• [Exercise passage]
With a population of approximately 23 million people and a location that is in close proximity to China, epidemiologists expected that Taiwan would be the next epicenter of the COVID-19 pandemic. After having 668 reported cases of SARS (Severe Acute Respiratory Syndrome) in 2003, Taiwan was well equipped to contain and slow the spread of the COVID-19 virus.
5 Things About COVID-19 in Taiwan
Although Taiwan is close to China and has a population of nearly 23 million, it has done remarkably well in its response to COVID-19. As of July 30, 2020, there have been 467 positive cases and just seven deaths reported. This translates to 20 cases of COVID-19 per one million people living in Taiwan.
In an effort to help citizens locate where they can purchase masks, more than 1,000 Taiwanese software developers created applications to help citizens understand where masks were available. In early March there were “59 map systems, 21 line applications, three chatbots, 23 mask sales location search systems, 22 apps, five audio systems, two information-sharing systems and one online mask reservation system.”
Wearing a mask in public to prevent the spread of COVID-19 was an early practice in countries like Taiwan. Prior to the rise of the pandemic, Taiwanese manufacturers were producing 1.88 million to 2.44 million face masks per day. In an effort to ensure masks were available to those who needed them, the Government of Taiwan banned the export of masks on January 24, 2020.

• [Extracted information]
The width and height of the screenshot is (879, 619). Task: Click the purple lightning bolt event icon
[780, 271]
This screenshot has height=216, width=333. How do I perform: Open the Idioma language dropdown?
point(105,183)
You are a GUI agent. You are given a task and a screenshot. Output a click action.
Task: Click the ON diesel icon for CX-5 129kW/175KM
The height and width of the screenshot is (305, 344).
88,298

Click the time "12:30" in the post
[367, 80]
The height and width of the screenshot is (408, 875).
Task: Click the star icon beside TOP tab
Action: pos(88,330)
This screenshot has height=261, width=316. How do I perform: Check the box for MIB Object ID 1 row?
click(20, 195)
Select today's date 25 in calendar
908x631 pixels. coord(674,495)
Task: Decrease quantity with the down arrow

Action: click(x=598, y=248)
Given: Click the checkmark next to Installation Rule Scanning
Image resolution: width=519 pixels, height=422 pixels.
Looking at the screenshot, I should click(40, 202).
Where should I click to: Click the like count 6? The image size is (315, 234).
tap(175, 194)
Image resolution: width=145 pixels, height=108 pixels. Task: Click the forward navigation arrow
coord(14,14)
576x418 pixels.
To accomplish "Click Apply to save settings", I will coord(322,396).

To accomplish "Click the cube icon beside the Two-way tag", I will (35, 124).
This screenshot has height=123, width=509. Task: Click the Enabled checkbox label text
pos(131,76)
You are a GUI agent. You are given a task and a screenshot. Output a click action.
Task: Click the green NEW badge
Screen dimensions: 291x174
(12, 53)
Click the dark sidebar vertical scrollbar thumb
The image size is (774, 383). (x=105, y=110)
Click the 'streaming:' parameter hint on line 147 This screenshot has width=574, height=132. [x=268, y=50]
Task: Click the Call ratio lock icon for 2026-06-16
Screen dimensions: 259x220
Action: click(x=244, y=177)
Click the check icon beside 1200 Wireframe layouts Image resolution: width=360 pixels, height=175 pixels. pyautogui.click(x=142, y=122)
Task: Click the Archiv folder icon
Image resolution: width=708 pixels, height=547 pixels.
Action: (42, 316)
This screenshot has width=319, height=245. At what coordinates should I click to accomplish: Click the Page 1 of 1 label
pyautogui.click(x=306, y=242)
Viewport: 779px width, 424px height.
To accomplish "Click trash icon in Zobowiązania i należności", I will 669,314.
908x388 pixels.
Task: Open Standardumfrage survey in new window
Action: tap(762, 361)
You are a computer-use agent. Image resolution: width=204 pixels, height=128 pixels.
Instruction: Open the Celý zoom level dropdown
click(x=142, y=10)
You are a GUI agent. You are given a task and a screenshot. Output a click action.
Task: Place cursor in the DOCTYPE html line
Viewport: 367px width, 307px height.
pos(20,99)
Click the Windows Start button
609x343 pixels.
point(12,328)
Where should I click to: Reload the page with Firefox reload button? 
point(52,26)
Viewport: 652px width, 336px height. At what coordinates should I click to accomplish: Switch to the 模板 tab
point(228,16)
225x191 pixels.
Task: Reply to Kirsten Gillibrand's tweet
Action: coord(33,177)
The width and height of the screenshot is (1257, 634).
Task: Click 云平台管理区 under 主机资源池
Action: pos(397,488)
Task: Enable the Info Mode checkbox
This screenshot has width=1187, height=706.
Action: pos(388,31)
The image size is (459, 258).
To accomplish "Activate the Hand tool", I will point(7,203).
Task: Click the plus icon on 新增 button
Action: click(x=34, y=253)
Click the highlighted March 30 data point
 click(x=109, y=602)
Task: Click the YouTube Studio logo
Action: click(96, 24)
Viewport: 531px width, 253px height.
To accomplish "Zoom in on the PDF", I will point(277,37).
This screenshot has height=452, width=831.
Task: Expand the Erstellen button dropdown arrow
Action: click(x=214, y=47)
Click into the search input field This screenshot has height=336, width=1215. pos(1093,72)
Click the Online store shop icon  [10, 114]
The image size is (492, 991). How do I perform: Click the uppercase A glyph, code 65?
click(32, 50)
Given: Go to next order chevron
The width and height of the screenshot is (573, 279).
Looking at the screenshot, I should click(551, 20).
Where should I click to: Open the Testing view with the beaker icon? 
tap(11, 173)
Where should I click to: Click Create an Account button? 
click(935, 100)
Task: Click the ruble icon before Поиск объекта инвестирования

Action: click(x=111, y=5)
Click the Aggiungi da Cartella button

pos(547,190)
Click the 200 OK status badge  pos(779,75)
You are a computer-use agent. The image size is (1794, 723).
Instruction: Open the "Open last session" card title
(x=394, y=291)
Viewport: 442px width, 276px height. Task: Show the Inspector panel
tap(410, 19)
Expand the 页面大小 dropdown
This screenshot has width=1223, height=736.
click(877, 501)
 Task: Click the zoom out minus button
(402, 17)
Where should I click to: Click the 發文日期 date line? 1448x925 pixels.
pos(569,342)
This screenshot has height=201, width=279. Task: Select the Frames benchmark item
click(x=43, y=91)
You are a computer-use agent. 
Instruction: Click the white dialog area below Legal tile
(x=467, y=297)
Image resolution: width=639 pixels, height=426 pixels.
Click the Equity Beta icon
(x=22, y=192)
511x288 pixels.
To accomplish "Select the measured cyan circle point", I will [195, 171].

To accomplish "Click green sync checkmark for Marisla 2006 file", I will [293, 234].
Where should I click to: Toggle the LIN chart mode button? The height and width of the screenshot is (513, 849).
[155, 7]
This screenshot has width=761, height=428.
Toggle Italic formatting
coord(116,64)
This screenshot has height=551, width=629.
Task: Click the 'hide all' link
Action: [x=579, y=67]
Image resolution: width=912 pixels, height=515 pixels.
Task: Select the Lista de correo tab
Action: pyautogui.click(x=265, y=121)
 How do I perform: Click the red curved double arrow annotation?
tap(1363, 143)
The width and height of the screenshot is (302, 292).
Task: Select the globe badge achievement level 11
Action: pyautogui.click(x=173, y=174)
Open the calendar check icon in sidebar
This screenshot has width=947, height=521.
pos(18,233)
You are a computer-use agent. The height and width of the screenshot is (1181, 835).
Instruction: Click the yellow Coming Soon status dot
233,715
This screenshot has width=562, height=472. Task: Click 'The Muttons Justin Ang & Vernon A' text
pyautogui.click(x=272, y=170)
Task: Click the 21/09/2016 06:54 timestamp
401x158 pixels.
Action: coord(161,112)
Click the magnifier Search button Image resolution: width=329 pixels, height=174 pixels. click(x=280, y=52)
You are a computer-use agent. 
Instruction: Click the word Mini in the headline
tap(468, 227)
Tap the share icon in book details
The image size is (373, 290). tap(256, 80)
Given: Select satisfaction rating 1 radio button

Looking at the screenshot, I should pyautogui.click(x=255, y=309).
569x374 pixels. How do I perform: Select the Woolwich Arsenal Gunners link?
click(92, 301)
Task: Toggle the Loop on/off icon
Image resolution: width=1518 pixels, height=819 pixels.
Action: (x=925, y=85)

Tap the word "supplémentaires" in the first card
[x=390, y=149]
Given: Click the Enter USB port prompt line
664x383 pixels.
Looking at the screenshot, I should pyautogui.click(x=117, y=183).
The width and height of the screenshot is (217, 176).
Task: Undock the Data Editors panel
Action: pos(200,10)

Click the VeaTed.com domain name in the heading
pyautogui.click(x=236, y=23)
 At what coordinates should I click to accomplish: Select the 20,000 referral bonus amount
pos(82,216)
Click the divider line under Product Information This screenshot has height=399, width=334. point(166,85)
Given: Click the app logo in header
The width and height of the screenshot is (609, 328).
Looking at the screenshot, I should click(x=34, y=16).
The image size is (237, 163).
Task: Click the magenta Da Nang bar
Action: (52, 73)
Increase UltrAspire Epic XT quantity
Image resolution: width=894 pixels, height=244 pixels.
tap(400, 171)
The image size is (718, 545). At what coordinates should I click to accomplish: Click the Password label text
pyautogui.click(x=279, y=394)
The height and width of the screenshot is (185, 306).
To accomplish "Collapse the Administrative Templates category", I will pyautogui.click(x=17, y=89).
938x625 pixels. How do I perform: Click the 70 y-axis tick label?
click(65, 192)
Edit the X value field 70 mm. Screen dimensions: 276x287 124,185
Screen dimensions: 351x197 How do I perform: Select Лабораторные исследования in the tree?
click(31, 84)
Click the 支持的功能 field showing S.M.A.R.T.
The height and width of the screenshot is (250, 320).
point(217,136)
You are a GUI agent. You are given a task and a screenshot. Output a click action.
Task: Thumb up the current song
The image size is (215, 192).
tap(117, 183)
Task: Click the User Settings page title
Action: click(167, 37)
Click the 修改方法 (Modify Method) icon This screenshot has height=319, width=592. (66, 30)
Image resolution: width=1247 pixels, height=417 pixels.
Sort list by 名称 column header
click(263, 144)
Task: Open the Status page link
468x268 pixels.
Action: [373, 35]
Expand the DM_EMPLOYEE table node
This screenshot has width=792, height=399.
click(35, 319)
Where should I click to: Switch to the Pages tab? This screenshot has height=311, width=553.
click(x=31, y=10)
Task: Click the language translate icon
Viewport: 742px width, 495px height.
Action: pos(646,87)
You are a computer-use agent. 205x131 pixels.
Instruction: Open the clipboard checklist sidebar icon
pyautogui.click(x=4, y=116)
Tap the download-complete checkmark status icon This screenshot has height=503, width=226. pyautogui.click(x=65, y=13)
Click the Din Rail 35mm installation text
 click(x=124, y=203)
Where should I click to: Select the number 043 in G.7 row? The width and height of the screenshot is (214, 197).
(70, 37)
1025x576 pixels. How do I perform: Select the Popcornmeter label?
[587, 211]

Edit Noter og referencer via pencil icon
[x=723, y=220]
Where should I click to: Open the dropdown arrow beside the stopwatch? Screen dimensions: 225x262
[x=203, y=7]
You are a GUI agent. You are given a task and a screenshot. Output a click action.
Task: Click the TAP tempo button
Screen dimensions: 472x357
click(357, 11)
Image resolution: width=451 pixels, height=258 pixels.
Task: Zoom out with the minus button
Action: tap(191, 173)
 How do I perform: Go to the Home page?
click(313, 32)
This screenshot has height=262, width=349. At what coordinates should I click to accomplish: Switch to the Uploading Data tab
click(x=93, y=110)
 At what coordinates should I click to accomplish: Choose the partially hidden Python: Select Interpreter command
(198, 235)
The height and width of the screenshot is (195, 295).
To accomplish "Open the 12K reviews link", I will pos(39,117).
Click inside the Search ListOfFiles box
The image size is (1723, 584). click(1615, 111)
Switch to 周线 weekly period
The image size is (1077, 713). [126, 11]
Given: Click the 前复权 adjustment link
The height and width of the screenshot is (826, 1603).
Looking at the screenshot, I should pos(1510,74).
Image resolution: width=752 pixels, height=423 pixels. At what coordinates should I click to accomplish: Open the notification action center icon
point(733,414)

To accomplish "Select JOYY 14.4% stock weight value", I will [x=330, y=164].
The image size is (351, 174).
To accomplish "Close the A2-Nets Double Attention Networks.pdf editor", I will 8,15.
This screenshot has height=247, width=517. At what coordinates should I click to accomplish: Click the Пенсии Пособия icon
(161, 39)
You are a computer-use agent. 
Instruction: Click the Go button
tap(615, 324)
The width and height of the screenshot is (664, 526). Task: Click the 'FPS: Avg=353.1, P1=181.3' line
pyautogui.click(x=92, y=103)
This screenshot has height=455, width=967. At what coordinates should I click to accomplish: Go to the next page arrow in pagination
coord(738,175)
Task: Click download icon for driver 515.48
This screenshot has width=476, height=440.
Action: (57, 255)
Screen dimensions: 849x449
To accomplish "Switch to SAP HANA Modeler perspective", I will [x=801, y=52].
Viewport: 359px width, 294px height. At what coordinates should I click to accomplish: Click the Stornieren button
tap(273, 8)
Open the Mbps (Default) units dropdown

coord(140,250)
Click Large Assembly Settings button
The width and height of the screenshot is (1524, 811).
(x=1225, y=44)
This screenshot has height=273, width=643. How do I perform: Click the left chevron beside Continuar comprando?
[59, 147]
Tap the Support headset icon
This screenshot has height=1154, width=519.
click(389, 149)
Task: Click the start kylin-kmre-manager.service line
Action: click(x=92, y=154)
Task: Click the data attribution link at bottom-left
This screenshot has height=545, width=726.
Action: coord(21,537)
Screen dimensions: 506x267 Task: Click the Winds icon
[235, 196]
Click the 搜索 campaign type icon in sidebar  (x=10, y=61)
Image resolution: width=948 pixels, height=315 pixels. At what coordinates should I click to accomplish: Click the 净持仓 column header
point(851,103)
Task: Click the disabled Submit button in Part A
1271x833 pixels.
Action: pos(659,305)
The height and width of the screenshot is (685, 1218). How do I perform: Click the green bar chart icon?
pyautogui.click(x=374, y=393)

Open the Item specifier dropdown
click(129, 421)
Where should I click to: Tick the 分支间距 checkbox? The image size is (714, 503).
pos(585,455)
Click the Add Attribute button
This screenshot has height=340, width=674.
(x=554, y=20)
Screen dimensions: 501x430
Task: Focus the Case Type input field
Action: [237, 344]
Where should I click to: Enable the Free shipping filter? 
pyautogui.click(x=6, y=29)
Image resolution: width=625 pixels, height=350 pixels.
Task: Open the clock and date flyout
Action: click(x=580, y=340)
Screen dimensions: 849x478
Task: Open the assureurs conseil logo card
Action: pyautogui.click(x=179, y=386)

• [Assignment 1] In the passage on COVID-19 in Taiwan, on what date did the government ban the export of masks?
• [Assignment 2] Please carry on the passage about COVID-19 in Taiwan, starting after its final sentence.

• [Task answer 1] January 24, 2020.

• [Task answer 2]
During the 2003 SARS outbreak, Taiwan had a robust contact tracing and quarantine system, border and travel regulations, a SARS advisory committee and training on infection control. Although these efforts were initially effective, Taiwan ultimately reported 668 probable cases of SARS. As a result of the severity of the SARS outbreak in the country, Taiwan stepped in quickly with stricter policies to slow the spread of COVID-19 by hosting virtual lectures about COVID-19, implementing travel restrictions, prohibiting large events and quarantine and isolation measures.
Because Taiwan has been able to successfully control the spread of the COVID-19 pandemic, many aspects of daily life have resumed. After approximately three consecutive weeks of no community spread, the Taiwanese Baseball League became the first in the world to allow spectators and fans back into games. On May 8, 2020, the professional baseball league allowed 1,000 fans into their scheduled games to spectate.
As a result of its swift and effective response to COVID-19, Taiwan has been able to return to a semblance of normalcy. Taiwan’s success stems from the government’s quick action, technological assistance as well as hard lessons learned from the SARS pandemic. In light of all the above, it comes as no surprise that Taiwan’s response to COVID-19 ranks as one of the world’s best.